Abstract

Organic matter is a cornerstone of sustainable agriculture: it improves soil fertility, enhances water retention, supports microbial diversity, and underpins long-term productivity. Yet, when mobilised into water systems, organic matter (specifically Fluorescent Dissolved Organic Matter (FDOM)) can become a pollutant. FDOM reduces light penetration in aquatic environments, limiting photosynthesis, lowering primary productivity, and disrupting food webs. It can also fuel microbial activity, leading to harmful bacterial blooms, and enhance the downstream transport of toxic metals, threatening water quality and ecosystem health.

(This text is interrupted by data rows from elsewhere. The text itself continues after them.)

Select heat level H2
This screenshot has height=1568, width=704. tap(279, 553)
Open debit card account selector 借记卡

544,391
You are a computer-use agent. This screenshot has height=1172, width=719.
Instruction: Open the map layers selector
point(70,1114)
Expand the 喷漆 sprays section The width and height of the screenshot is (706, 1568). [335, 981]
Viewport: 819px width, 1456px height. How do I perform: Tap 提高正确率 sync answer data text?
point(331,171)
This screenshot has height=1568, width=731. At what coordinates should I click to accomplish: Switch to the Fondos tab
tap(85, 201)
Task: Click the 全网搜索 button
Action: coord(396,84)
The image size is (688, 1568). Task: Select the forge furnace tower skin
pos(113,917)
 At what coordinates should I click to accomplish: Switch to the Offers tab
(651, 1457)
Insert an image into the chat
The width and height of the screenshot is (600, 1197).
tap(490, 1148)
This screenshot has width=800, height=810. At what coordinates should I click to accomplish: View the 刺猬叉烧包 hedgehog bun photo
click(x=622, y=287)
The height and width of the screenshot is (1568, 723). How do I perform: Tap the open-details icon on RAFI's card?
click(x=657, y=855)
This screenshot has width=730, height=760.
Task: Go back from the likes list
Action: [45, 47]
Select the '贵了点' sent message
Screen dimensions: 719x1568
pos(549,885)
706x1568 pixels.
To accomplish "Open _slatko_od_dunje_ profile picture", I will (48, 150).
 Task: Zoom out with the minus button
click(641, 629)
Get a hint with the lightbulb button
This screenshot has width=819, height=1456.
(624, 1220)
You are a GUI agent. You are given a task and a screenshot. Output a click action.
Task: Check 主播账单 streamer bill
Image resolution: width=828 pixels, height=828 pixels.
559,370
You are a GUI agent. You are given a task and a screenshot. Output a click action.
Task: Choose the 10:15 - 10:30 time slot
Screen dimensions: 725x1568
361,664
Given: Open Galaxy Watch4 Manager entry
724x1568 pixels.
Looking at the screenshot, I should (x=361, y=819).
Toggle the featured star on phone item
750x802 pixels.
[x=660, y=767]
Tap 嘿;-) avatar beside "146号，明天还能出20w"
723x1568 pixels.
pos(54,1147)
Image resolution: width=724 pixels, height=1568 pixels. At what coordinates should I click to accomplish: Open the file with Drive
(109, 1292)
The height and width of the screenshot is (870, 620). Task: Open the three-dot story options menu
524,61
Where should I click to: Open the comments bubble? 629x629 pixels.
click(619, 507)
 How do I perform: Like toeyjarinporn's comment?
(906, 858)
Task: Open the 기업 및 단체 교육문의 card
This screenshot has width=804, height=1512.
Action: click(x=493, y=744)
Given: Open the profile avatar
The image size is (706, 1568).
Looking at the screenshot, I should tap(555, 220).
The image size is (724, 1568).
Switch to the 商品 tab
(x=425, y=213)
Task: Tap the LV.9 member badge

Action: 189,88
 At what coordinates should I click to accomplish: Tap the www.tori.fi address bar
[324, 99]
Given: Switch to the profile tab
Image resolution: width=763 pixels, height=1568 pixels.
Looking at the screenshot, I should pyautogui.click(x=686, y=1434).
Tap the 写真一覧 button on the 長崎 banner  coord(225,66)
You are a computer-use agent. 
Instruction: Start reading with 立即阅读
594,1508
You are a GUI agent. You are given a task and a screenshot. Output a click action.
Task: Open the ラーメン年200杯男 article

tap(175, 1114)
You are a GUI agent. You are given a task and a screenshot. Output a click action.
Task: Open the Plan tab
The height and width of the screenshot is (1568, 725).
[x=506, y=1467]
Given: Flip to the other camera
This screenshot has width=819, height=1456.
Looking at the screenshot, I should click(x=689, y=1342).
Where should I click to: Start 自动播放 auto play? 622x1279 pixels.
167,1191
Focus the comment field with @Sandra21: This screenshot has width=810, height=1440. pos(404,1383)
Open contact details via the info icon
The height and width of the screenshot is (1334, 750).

This presentation explores how different farming practices influence FDOM build-up in freshwater systems, drawing on long-term data from the North Wyke Farm Platform in Devon, UK. This unique experimental facility comprises 15 hydrologically isolated catchments managed under different farming systems, including pasture and arable. Each catchment has a unique land-use history, including past transitions between different land-use types (livestock and arable) and periods of management. We used high-frequency monitoring of runoff (15-minute intervals once flow exceeds 0.2 L s⁻¹) combined with robust outlier detection and linear mixed modelling to disentangle the effects of farm management, land use, precipitation, and seasonality on FDOM dynamics (2016–2024).

By linking farming systems to water quality outcomes, this research addressed the central question: Do modern agricultural practices increase FDOM in local water supplies, and what are the consequences for aquatic ecosystem health? Specifically:

1. How does agricultural land use and field treatment affect FDOM build-up?
2. Which farming practices contribute most to FDOM accumulation?
3. How do FDOM trends change over time, with land-use transitions, and with climatic variability?

The results provide not only new insights into the environmental costs of different agricultural systems but also evidence to inform farm design, land-use management, and policy aimed at reconciling food production with water quality and ecosystem protection.